Cook attended Columbia University and subsequently New York University, from which he received his M.D. in 1890. In 1889 he married Libby Forbes, who died in childbirth in 1890. On his 37th birthday he married Marie Fidele Hunt; they had one daughter, Helene. In 1923 they were divorced.
Early expeditions
Cook was the surgeon on Robert Peary's 1891-92 Arctic expedition, and on the Belgian Antarctic Expedition of 1897-99 led by Adrien de Gerlache. He contributed greatly to saving the lives of the crew when their ship (the Belgica) was ice-bound during the winter. A fellow crew-member was Norwegian explorer Roald Amundsen, with whom he established a friendship and life-long relationship of mutual respect. In 1898, during this expedition, Cook visited Tierra del Fuego, where he met Thomas Bridges shortly before his death. As a result of that meeting, Cook brought back the manuscript of Bridges' Yamana dictionary, and several years later acquiesced in the attempted publication of the dictionary as his own work.

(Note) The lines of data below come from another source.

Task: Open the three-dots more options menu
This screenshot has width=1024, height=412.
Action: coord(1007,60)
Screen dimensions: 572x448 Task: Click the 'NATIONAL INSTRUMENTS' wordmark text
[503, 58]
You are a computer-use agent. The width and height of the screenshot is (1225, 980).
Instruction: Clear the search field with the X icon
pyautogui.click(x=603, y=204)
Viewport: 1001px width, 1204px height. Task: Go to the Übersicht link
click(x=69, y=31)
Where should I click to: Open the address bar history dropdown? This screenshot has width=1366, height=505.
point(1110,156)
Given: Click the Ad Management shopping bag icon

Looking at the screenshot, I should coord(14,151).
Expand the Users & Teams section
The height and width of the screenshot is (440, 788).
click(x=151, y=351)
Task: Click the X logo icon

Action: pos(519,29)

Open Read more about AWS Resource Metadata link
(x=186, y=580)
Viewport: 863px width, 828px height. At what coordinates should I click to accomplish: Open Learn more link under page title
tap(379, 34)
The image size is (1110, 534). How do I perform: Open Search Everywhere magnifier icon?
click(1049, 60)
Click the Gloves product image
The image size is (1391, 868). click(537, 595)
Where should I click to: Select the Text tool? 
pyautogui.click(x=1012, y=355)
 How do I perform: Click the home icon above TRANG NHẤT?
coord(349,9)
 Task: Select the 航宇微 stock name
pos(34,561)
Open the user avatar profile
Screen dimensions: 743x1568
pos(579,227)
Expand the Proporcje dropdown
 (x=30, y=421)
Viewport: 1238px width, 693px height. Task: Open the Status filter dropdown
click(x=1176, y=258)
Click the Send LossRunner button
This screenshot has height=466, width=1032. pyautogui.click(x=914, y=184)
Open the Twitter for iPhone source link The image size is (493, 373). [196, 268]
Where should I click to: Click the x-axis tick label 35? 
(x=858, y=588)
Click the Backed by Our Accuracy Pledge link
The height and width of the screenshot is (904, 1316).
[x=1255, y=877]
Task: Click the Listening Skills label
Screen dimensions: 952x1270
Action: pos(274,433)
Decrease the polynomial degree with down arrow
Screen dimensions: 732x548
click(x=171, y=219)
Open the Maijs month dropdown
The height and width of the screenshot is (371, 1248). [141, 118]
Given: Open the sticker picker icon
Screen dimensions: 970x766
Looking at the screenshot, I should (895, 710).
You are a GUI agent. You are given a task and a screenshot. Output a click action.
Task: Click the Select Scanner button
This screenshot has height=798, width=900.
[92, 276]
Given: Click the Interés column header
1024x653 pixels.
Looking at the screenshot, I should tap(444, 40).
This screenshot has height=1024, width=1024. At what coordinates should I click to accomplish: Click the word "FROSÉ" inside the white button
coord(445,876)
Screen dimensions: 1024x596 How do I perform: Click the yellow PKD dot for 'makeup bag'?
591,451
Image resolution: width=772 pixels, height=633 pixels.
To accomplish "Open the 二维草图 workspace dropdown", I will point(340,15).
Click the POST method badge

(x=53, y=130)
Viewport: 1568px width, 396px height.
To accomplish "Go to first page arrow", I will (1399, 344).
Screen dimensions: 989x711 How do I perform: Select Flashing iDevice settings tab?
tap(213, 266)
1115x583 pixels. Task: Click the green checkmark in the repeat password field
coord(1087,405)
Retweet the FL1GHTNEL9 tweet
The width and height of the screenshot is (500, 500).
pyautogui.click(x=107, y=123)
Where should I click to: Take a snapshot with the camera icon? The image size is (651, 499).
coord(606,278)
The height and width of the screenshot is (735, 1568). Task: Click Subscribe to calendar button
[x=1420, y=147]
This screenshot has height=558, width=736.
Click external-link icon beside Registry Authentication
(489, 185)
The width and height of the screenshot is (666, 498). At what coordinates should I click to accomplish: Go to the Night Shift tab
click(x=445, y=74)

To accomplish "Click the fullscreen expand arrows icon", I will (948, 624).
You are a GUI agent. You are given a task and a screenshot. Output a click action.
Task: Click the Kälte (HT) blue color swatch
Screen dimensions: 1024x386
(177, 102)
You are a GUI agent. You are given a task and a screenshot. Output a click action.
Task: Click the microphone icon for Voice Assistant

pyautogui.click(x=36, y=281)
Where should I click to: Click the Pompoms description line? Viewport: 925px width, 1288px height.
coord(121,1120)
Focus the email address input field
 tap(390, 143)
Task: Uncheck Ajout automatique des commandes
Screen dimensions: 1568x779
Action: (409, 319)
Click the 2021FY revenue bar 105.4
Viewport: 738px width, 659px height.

In 1903 Cook led an expedition to Mount McKinley, which resulted in his circumnavigation of the Denali range. He would subsequently make a second expedition in 1906, and claim to have made the first ascent of that mountain (this claim is discussed at length below).
The Arctic Club and The Explorers Club
Dr. Cook was a founding member of two New York-based clubs: the Arctic Club (1894-1913) and The Explorers Club (1904-present). In 1907-1908 Cook served as the second President of The Explorers Club.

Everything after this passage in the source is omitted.